[TransWarp] Template parsing and XML/HTML processing design

Sat Jul 19 16:21:32 EDT 2003

* We will only support parsing well-formed XML, including XHTML.  HTML Tidy 
can be used to convert HTML documents, but we will not be including it in 
PEAK at this time, as the available Python bindings for tidylib are awkward 
to build or redistribute.

* Parser: for full document fidelity, we will need to use/require 
Expat.  SAX parsing interfaces do not supply DOCTYPE or comments.  We 
probably need to support pass-through of comments, so that embedded 
JavaScript can be hidden in HTML comments.  We also want to pass through 
DOCTYPE for the benefit of modern browsers to know we're using XHTML.

* Tag components: each document element will be mapped to a component, 
beginning with a top-level component for the document as a whole.  Tags 
will support being used as a web behavior (i.e. render() method) and as a 
sub-template/view component in another template.

* Sub-templates: when a template is used as a view in another template, it 
should be possible to mark the portion(s) of the template to be used as a 
subtemplate.  In other words, if you have a template page that contains a 
head and body, you could mark the body as being the subtemplate, so in the 
case where you use that template as a view in another template, the head, 
doctype, etc. will not be included in the containing template, which 
presumably has its own copies of these things.  (Note that for this to work 
right, the subtemplate will need to either carry its own xmlns declarations 
(if any) or they'll have to match those of the containing template.)

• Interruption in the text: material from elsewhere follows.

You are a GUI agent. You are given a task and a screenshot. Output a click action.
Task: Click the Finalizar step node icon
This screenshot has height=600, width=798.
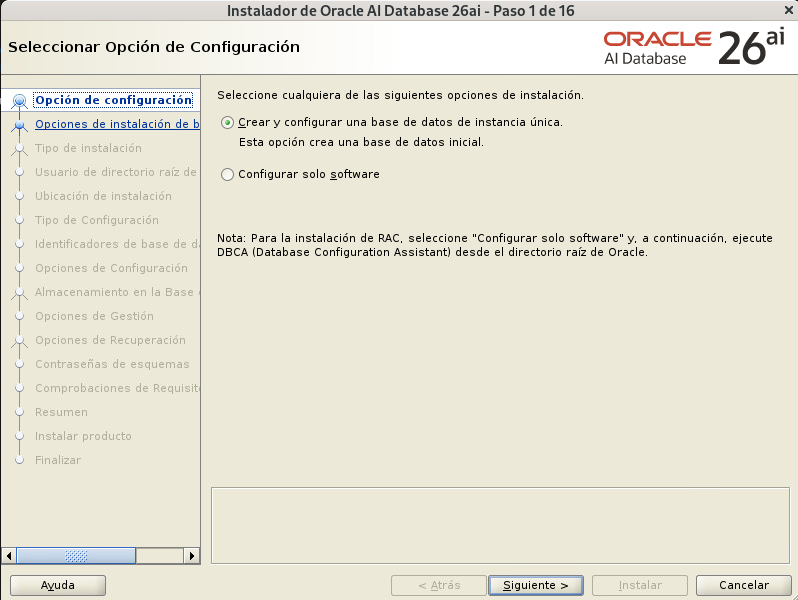pyautogui.click(x=19, y=461)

* Tag building interface: tag components will have a tag-building 
interface, so that the parser can tell them about their contents.  This 
interface will probably be adaptable to I_SOXNode_NS or an extension 
thereof, so we can reuse some of our existing XML parsing 
infrastructure.  The interface will also need to have an 'addPattern(name, 
component)' method that accepts the contained tags with pattern="name" 
attributes, and a way to determine whether the tag is entirely static (i.e. 
contains no dynamic content), and if so, retrieve the static XML for that tag.

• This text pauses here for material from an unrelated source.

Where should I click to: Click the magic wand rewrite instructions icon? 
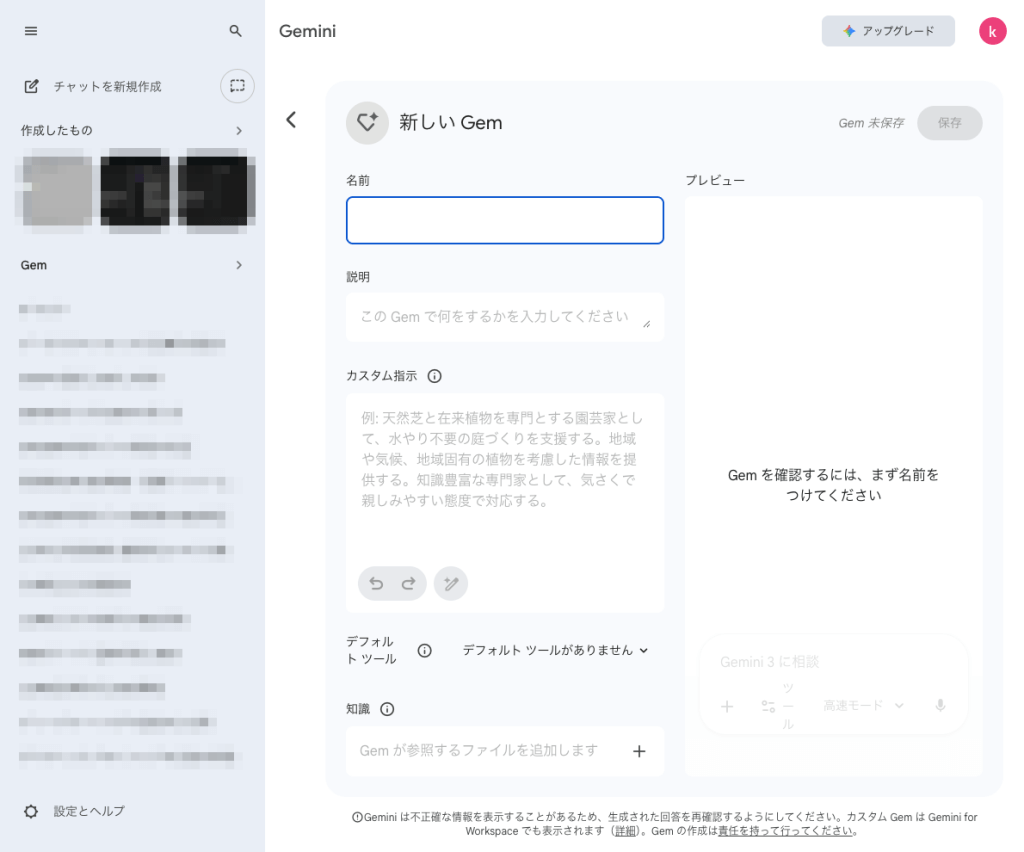click(x=451, y=584)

* Supplying context/properties between tags: if we simply invoke a template 
as a view in another template, it will inherit all its properties from the 
originating template, rather than from where it is invoked.  I'm not sure 
if this is really an issue, or whether it will produce any unexpected 
results.  In effect, it means that a view can only "offer" components or 
values to views that are physically in the same page, unless templates used 
as views "copy" themselves into the page that uses them.  In addition to 
lexical context like this, tags may want to supply runtime context data to 
child components.

I'll have to consider both of these issues further to design the view 
invocation interface.  Probably, the solution for dynamic context is to 
allow passing an "execution context" component from one tag to another at 
runtime, using configuration properties to pass values.  If a tag has 
nothing to add to the property namespace, it just passes the current one on 
to its children.  I'll treat lexical context of embedded views as a 
STASCTAP YAGNI for the framework, because you can always write a custom 
view class, and passing lexical properties across templates means you can't 
understand a template without understanding the place it's invoked from, 
anyway.

* Parser options: the parser will need to know a number of things:

1. Are we parsing HTML?  (if so, certain tags need to be told that they 
should be rendered empty, e.g. HR, BR, etc.)

2. Will an XML namespace be required on view/model/pattern 
attributes?  (this will be optional, for convenience/brevity.)

3. Should the document be rendered with, or without, the added template 
markup?  (This changes how attribute data is supplied to the tag components.)

4. What component is the parent of the top-level document?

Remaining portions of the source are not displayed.